For every sad slideshow or hideous 3D we get a decent scare or a good drawing, they neither impress nor depress but after knowing the range of quality we could get I was honestly grateful for the mundane competence. The actual plot by this point is pure nonsense no matter how you experience it so the slightly goofy production values at least felt tonally consistent with the tornado riding gang and the pregnancy mushrooms, I didn’t dislike my time here. As the end arrived in all of it’s art direction flexing glory I felt relief that this journey was over, just like the MC who I can never remember I just laid over in tired defeat as another Junji Ito anime turned out to be a disappointment.

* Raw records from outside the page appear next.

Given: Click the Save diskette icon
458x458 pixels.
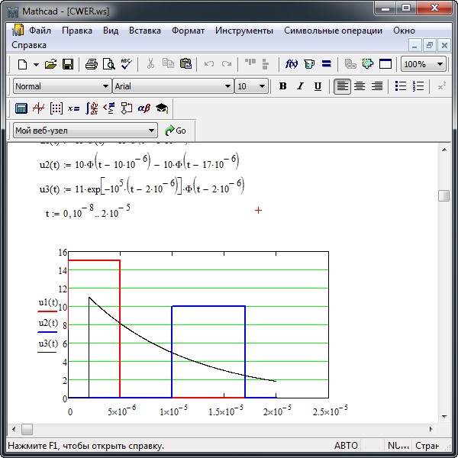Looking at the screenshot, I should click(x=68, y=65).
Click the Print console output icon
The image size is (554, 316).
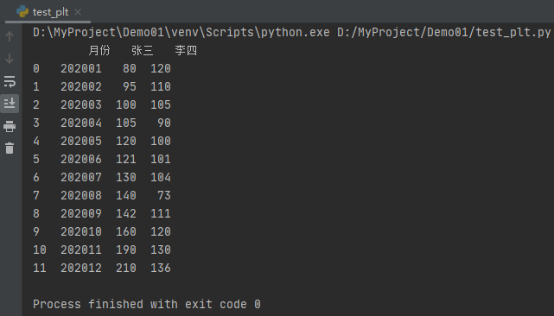[x=10, y=126]
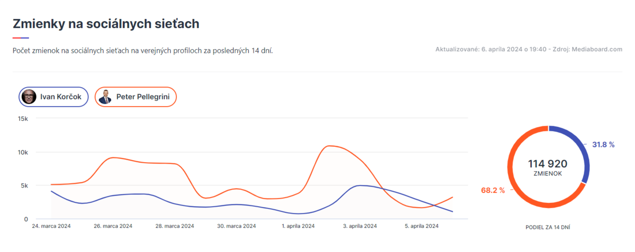Screen dimensions: 635x252
Task: Click the heading Zmienky na sociálnych sieťach
Action: tap(106, 24)
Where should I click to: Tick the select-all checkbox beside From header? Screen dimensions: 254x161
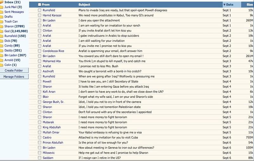[39, 5]
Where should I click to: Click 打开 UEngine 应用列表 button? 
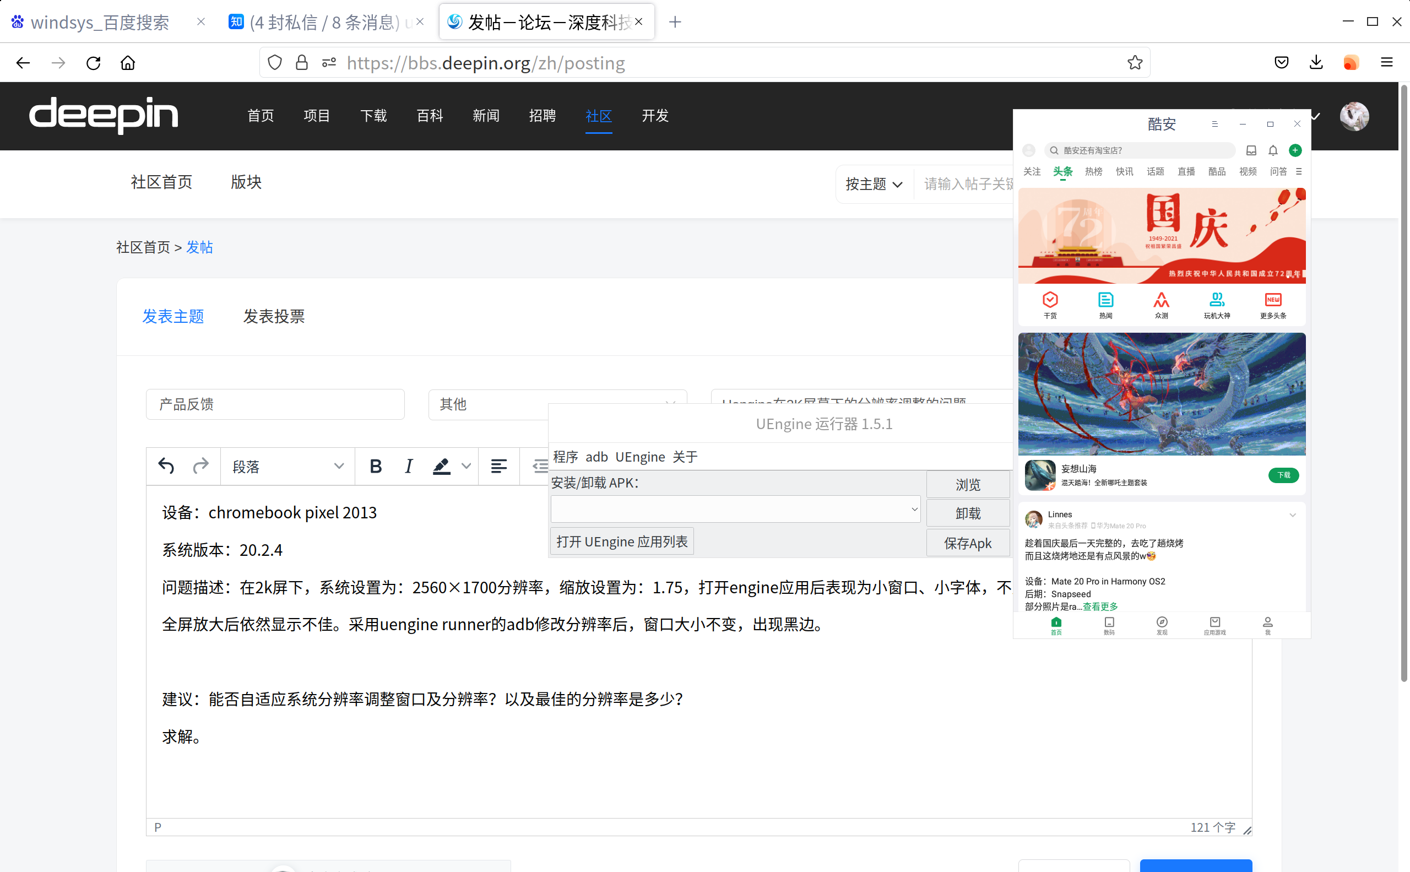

But, I don’t hate Uzumaki, I can’t hate Uzumaki because it was engaging throughout and it’s ambitious and wholly successful first episode stands tall as proof that you can make a Ito anime with the right directorial choices which is something I’m confident no adaptation of his work has previously proven a capacity for. Was it worth the 5 years, no not really but I won’t soon forget the bold little anime that tried the previously thought impossible and succeeded, even if for but a fleeting moment. Uzumaki isn’t simply bad, it’s atrocious, mediocre and genius in equal measure, thanks for trying guys we’ll get it eventually.
FINAL RATING: 5.5/10
Uzumaki can currently be streamed on Max or purchased as a omnibus volume from Viz.